Games like those are fine, but you're not going to spend, say, four or five hours practising your VR Luge times. There's only so many times you can see the same jump scares. And while it's nice for introducing VR to people, it's also the kind of thing that you do once or twice and then never touch again.
So, people will rightly ask: what am I really getting for my money? And the comparison will come back to what else you can buy for the same price.
And VR, regardless of whether it's PSVR, the Oculus Rift, HTC Vive, or another headset, is always going to lose that argument in 2016.
Just for fun, I decided to see what it'd be like to play normal games in VR. One of the best parts of PSVR is that you can pop the headset on and play games like you normally would on your PS4.
So I figured: why not try Destiny? A fast-paced competitive shooter isn't something I'd normally want to play in VR, but if Sony are going to make it possible, I'll give it a go.
Good news: Destiny plays just fine! There's a definite lack of sharpness, and the radial nature of the focus point on the PSVR means all of the UI elements on the side are slightly blurred.
But you can get through games without trouble. I played a few rounds of Crucible (Control and Supremacy) without any after-effects. But perhaps the biggest impact I found was that I began moving my head more than normal just to sharpen the focus on the radar, my ammo, or other HUD elements, when they appeared.
That's not something you'd normally do, since those elements are always in focus. But those increased movements slowly take their toll. And while I wasn't physically incapable of playing more faux-Destiny VR, it was nice to take the headset off and relax.
By comparison, I got up on the weekend and played six hours straight of strikes and Crucible matches. And after an hour under PSVR, I knew. Even if I wanted to, there's no way I could do that in VR.

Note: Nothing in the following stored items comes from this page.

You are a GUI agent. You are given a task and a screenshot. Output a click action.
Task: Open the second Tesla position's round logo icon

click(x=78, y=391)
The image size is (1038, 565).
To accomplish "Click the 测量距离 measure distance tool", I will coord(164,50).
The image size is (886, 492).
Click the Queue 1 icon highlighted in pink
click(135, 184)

That's just playing while looking at a virtual screen. Now imagine being immersed in a world, regularly looking around a 3D environment for objects, clues, rotating your arms, neck and head.
It all adds up to an environment that means the dollar-to-hour value, something too many gamers uphold as some barometer of quality, will drop. That's not necessarily a negative: gamers, after all, have less time in their lives. A tighter, more curated, experience is often better than something that overstays its welcome.
But $550, along with the $200 you'll need for a brand new PlayStation Camera and Move controllers (unless you get the Move controllers for a song), is an awful lot of money.
And people will rightly ask: how much play time am I going to get for that? Even John Carmack, one of the pioneers of the current VR wave, challenged developers at the Oculus Connect conference to offer more to players.
"We are coasting on novelty, and the initial wonder of being something people have never seen before," the Oculus chief technology officer argued. "But we need to start judging ourselves ... can you do something in VR that has the same value, or more value, than what these other [non-VR] things have done?"
The PSVR is an incredible piece of engineering; it's more comfortable and more smartly designed than its more expensive VR cousins, and what Sony has achieved is nothing short of incredible given some of the ageing tech being leveraged.
But right now, PSVR has a tough mountain to climb. Gamers will want to know why they should $80 on something that might last 10 hours or less, when another game that costs the same might keep them, my partner, my brother, my sister, or my child busy for 30, 40, 50 or more hours?
PSVR's problem isn't the hardware. And it's not necessarily the quality of the games that are coming out either.
It's a value proposition. It's an argument that says you are trading time for a better experience. It's an argument that bets on the power of immersion.
But immersion is a bloody hard thing to sell -- and it's not something you can sell by the numbers.